Halogens are a family of chemicals including chlorine, fluorine, bromine and iodine, so called because they readily form salts (halides) with alkaline metals such as sodium (e.g. sodium chloride, calcium chloride, or potassium bromide). They also readily bond with hydrocarbons to form ‘organochlorine’ compounds, and many of the “better living through chemistry” era’s hazardous legacy products were based on organochlorine technology, whether old standbys such as DDT, perchloroethylene, pentachlorophenol, polychlorinated biphenyls, trichloroethylene, their lesser-known cousins such as Halowax or polybrominated fire retardants, or the increasingly notorious perfluorinated compounds such as the PFAS and PFOS families.
One of the problems with this approach, of course, is that oil technology has changed a great deal since the late 1980s, and in some respects the regulations and analytical methods haven’t kept pace. Many modern waste oils contain concentrations of chlorine greater than EPA’s 1,000 ppm threshold even though they aren’t contaminated with RCRA-listed solvents, or weren’t even generated at facilities where these old solvents are used at all (not even the old and sparingly-used-just-for-repair-emergencies bottle of old-formulation 3-in-1 oil (the kind loaded with trichloroethylene) that so many maintenance men kept in their toolboxes)!
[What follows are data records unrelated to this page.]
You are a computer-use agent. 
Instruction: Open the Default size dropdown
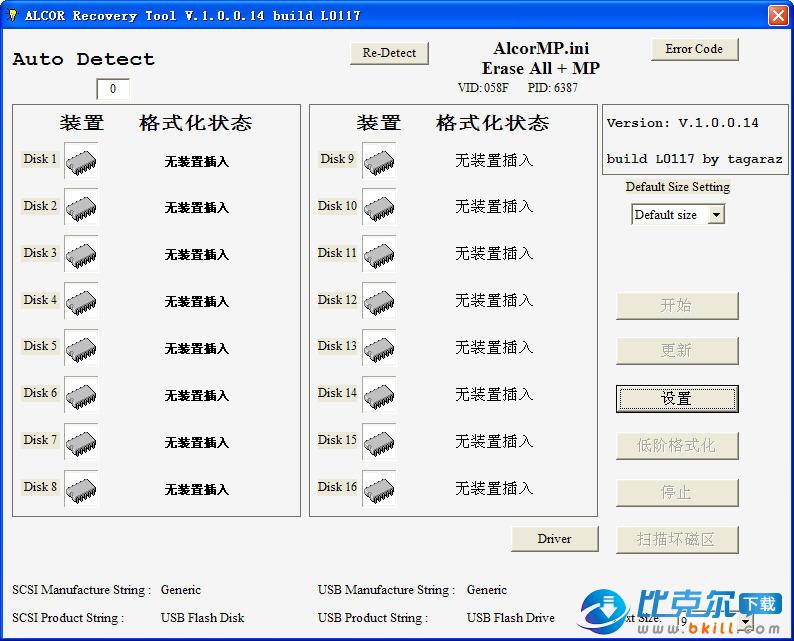[x=715, y=215]
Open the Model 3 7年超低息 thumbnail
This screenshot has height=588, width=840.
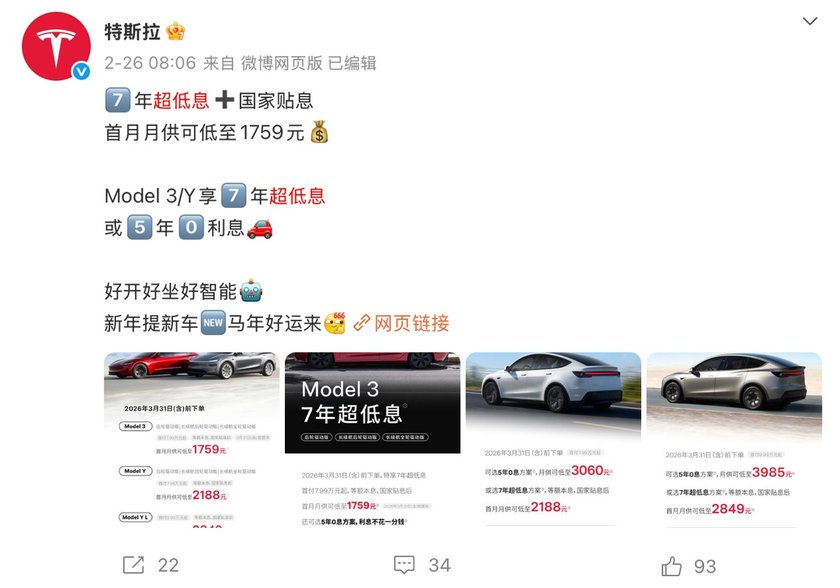click(x=372, y=440)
Many modern synthetic or vegetable-based machine cutting oils, as used in machine shops, contain engineered chlorinated compounds in the form of biocides such as CMIT (to keep bacteria from degrading the oil) or as “EP” temperature and pressure additives (typically chlorinated paraffins, although there has been considerable regulatory whiplash over the now-aborted phase-out of shorter-chain hydrocarbons in favor of less toxic long and very-long-chain paraffins). Let’s just emphasize that these compounds are NOT currently listed by EPA as hazardous wastes, and for the most part didn’t even exist in trade when EPA’s waste oil policy was developed in the late 1980s. It’s also worth noting that, as we discussed in a prior blog post, cutting oils that don’t contain petroleum and that aren’t otherwise a hazardous waste often do not need to be managed as a hazardous waste or state-listed waste oil.
The sticking point is that the common ‘total halogens’ analyses (SW-846 laboratory methods 9253, 9056, 9075, 9076 and the Method 9077 field test kits such as Chlor-N-Oil) report only a total concentration of all the chlorinated, brominated or fluorinated compounds in the sample, which doesn’t tell you if your oil was formulated with a non-regulated chloroparaffin or brominated ingredient, or if it somehow became contaminated with a regulated degreaser such as trichloroethylene or a nonregulated product like a chlorinated brake cleaner. “Failing” a total halogens screening test does not automatically mean your oil is a hazardous waste. Most environmental laboratories can run chemical tests for solvents or other regulated chlorinated compounds in waste oil, and this may be necessary, but the cost can be several hundred dollars per sample to cover EPA’s entire list of potentially regulated compounds.
The first step in a solution to this conundrum is, of course, plain old good recordkeeping. Safety Data Sheets, product formulation spec sheets, and other documentation that provide information on the chemical makeup of the parent product, any additives, and most particularly, what your facility doesn’t use (e.g. solvent products containing more than the 10% chlorinated hydrocarbons threshold in EPA’s listing descriptions for solvent wastes), go a long, long way towards demonstrated that the oil doesn’t contain a listed solvent, and reducing the effort and cost of testing, handling and disposing of these materials.